The following article in the NZ Herald today
interviewed Rob about LotS and Spartacus.
Tapert would know. Credited with creating both Xena and Hercules with producing partner Sam Raimi (director of the Spider-Man movies), he is the ultimate authority on sword-swinging fantasy.
A call to Tapert finds him navigating the traffic to Sylvia Park where his next ancient world series, Spartacus, is about to roll.
Legend of the Seeker represents a double return - to the world of fantasy television and a big New Zealand-based production.
Only Seeker isn't another Herc or Xena and it doesn't star Mrs Tapert, Lucy Lawless. The tone is more earnest and the special effects are many generations on. This is a post-Lord of the Rings/Narnia television series.
"We really tried to differentiate, yet play to some of the strengths that Herc and Xena once did," he says. "[On those shows] we knew the special effects were going to be lacking and a little bit cheesy because we didn't have the money or the technology.
" Now we can get motion picture quality effects for television prices.
"So that actually has helped us in terms of being able to attempt things and take them in the fantasy world without getting a cheesy aura attached to it."
As the series heads to New Zealand's airwaves this Sunday (8.35pm, Prime) it has also been picked up by more than 60 international markets.
Though it's a much different world in which to make and sell a show than it was in the Herc/Xena days.
"You can't even really compare," says Tapert."
There are so many more outlets for people to view things.

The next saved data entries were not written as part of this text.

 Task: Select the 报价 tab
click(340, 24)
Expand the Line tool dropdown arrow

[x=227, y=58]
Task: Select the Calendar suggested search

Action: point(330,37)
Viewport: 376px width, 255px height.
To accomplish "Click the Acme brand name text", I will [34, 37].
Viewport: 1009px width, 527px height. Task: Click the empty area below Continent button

The show does incredibly well on these online carriers which are very tough to monetarise - iTunes and all that, there is very little money there. So the ratings are still determined by how many people watch it when it's on the air.
"It's really hard to compare those things so it's harder to get shows off the ground especially in this economic environment.
"If we were trying to do this this year it would never have got made."
So far as the local screen industry is concerned it's meant a 40-plus week shoot making 22 one-hour episodes with more to come in the show's confirmed second season.
Tapert says of its 225-strong cast, about five came from Australia and two are Americans, while behind the camera, the show has been produced and frequently directed by local Mark Beesley, who Tapert credits with preventing Seeker taking the tongue-in-cheek approach, among other directors including former Hercules co-star Michael Hurst and Garth Maxwell.
Tapert isn't afraid of the inevitable comparisons to his previous shows - or to the LOTR trilogy.
"It's so different ultimately that I am not worried about the comparison. It's a TV show, it's: will they tune in on a weekly basis and find it entertaining?"
Though he has qualms about how the show might play here.
"I actually think - and this is a bit jaded - it will be judged slightly harder. It's just a phenomenon of how these things work.
"People recognise local actors and so on. But I am hoping I am wrong."